- Exercise material
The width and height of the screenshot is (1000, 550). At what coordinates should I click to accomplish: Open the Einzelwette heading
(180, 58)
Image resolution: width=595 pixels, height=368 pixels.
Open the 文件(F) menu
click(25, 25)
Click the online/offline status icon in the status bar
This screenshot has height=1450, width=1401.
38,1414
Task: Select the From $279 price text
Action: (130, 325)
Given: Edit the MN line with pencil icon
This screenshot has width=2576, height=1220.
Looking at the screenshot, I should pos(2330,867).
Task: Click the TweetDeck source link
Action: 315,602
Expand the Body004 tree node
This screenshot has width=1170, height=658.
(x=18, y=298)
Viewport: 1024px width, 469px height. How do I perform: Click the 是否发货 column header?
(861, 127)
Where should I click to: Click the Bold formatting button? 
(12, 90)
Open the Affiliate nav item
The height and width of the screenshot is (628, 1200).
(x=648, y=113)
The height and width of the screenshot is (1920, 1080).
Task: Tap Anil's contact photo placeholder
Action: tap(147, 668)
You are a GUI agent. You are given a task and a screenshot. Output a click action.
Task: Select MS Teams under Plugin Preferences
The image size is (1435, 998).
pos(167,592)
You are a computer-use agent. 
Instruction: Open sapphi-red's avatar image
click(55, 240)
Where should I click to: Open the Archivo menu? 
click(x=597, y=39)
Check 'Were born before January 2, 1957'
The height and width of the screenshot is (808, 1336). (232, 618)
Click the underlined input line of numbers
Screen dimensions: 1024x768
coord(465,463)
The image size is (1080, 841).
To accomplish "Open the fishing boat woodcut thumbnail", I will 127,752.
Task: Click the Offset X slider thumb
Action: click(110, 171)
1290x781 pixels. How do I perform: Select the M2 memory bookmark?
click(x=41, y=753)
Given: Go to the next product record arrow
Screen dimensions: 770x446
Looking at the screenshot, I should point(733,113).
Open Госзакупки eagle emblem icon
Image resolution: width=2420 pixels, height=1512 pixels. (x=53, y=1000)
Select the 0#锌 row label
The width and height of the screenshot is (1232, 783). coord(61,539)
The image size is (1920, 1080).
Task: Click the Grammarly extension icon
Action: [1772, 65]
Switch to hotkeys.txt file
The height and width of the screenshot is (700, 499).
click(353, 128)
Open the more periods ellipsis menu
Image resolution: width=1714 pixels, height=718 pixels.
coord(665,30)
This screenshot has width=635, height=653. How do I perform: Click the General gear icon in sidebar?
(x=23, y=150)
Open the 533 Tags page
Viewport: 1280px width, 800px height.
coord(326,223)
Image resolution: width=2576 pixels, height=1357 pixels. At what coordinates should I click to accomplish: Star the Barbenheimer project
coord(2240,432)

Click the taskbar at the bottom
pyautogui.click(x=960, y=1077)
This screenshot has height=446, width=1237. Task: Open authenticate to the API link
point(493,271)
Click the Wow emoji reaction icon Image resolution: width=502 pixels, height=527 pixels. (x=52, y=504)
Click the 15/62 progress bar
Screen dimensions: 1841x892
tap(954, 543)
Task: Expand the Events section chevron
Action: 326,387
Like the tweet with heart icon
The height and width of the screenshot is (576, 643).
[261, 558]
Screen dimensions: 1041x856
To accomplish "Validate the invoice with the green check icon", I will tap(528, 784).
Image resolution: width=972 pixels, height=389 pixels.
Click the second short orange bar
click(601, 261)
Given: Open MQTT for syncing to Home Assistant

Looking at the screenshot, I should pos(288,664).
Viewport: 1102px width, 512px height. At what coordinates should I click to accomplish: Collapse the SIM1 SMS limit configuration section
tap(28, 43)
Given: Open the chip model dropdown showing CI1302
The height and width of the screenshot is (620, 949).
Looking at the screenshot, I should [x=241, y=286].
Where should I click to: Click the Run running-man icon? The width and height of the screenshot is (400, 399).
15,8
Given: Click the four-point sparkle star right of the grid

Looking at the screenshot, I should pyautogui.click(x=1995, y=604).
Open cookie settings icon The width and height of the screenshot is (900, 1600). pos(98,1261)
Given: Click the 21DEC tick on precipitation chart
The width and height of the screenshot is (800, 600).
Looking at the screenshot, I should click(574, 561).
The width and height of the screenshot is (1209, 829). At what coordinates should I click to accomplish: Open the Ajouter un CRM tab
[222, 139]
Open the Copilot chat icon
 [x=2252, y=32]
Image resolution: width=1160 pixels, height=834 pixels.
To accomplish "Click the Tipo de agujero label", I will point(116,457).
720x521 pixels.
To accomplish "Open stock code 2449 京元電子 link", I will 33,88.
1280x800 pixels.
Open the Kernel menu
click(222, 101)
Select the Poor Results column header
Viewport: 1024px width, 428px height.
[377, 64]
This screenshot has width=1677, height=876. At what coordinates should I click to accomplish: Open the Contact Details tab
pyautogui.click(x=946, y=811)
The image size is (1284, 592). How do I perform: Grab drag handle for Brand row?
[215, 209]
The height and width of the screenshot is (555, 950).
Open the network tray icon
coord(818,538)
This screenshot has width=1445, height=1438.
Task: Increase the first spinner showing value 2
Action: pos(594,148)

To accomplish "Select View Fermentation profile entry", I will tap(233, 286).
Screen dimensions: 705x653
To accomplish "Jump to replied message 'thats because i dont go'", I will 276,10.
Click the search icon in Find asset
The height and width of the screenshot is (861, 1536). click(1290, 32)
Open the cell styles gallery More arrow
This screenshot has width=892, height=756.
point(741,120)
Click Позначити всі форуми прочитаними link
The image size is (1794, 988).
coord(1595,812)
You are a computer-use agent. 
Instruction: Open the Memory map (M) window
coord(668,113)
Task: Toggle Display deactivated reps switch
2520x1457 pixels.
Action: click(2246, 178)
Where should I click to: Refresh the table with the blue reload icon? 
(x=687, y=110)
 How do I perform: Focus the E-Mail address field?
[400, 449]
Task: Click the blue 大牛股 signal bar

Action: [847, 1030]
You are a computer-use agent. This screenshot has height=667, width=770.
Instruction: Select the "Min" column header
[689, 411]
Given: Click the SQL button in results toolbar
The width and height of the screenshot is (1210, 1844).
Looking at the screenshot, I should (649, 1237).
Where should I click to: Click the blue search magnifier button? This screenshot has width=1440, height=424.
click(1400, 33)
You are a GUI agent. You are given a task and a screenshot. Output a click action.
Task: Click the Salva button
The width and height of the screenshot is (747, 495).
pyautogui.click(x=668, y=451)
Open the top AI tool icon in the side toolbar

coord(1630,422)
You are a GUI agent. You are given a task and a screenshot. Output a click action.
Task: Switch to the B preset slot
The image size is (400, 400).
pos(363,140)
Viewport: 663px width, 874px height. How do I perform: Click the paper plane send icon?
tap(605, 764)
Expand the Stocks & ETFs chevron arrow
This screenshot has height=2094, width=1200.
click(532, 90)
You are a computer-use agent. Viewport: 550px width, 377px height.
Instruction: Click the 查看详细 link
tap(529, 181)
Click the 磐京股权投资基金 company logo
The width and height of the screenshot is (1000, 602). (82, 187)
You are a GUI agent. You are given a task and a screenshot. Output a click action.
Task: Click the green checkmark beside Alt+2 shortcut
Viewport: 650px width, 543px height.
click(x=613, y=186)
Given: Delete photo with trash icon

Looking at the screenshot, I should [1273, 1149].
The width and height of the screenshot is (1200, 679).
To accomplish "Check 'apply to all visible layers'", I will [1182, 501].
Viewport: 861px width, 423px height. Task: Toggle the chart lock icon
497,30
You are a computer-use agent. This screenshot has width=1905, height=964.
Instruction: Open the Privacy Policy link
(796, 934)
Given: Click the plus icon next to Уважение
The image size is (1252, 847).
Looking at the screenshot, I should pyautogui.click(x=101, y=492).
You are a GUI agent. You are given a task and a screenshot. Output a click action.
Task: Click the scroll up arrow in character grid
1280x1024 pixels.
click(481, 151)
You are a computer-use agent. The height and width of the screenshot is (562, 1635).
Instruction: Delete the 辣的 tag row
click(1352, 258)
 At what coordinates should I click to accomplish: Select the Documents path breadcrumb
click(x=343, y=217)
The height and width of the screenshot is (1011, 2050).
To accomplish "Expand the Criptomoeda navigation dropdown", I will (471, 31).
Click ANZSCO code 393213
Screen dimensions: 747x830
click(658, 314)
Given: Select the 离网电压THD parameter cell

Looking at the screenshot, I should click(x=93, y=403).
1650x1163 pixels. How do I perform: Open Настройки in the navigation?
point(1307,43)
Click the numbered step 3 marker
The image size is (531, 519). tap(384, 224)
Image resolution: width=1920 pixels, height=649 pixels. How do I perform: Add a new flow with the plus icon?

- Stated exercise
Count the lines in the rows above that contain the string "column", matching case exactly, and give only the number.

- Right answer
3